来日後、東大寺で5年を過ごし、759(天平宝字3)年に、今の唐招提寺の地、新田部親王邸跡地を与えられました。広さは4町。境内から出土した幾何学文の古瓦や現存する2棟の校倉造り倉庫の経蔵は、新田部親王邸のものと考えられています。
御影堂の鑑真和上像(国宝)は、我が国最古の肖像彫刻です。瞑目の和上像から誘われる涙と思慕の情を、芭蕉はさわやかに詠んでいます。鑑真和上を偲んで、6月2日から10日まで、御影堂の厨子が開扉され、寿像のお姿を拝観することができます。また和上の故郷、揚州の景色を描いた東山魁夷画伯奉納の障壁画もあわせて公開されています。
問題3 |
大和猿楽に田楽の舞いが加わり、気品高い芸能となりました。川西町結崎に居住し、この芸能を大成させていった親子は、何という名前でしょう。 |
正解は「観阿弥・世阿弥」。
川西町結崎は能楽観世流の発祥の地です。元祖観阿弥結崎清次は、伊賀の国名賀郡小波多に猿楽座を創立し、その後結崎に居を構え「結崎座」としました。その後「観世座」となり、観阿弥はその子世阿弥とともに、猿楽を能楽という幽玄華麗な芸にまで高めていきました。
室町幕府の3代将軍義満は「結崎に好男子あり。いわゆる世阿弥なり」といって、世阿弥を大変寵愛しました。観世座は観阿弥・世阿弥親子二代によって能楽完成に偉大な功績を残し、現在につながっています。

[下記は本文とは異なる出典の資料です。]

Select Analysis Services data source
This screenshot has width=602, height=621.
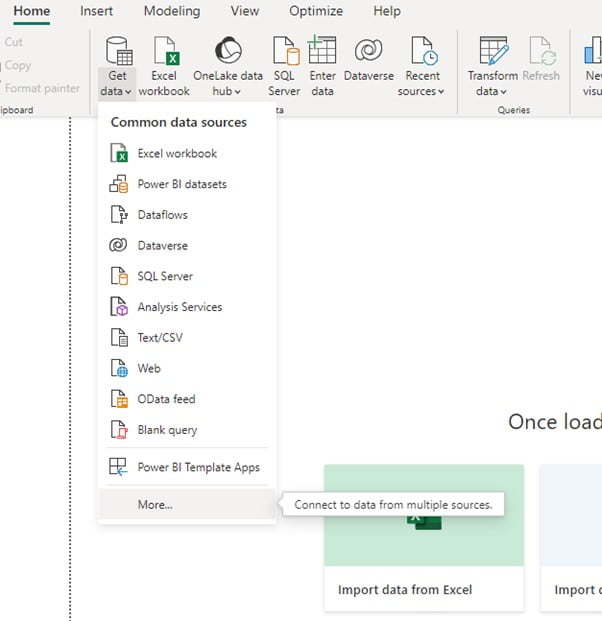[x=179, y=307]
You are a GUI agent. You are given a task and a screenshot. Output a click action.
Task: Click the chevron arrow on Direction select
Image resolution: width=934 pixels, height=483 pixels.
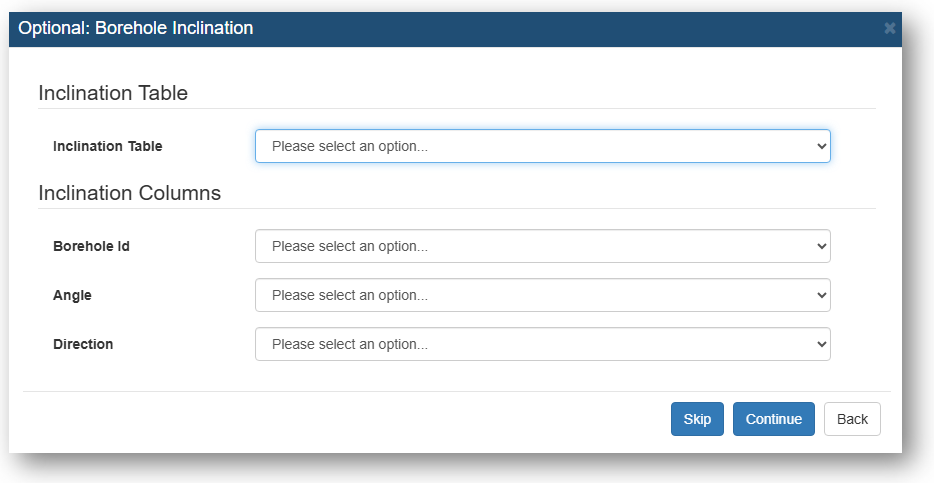coord(822,344)
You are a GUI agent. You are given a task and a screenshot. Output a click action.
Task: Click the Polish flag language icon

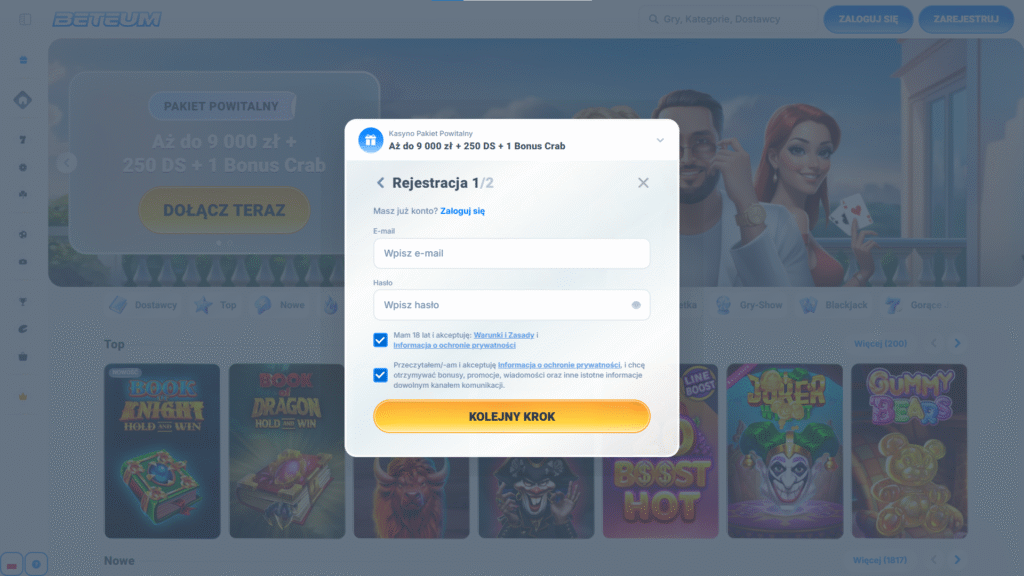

この能楽観世流発祥の地である結崎には、能にまつわる伝説も残されています。「翁面と一束の葱が天から降ってきた。村人はその面を埋め、葱はその地に植えたところ見事に成育し、結崎ネブカとして有名になった」というもの。この言い伝えをもとに、「面塚」と「観世発祥の地」の標石が建立されています。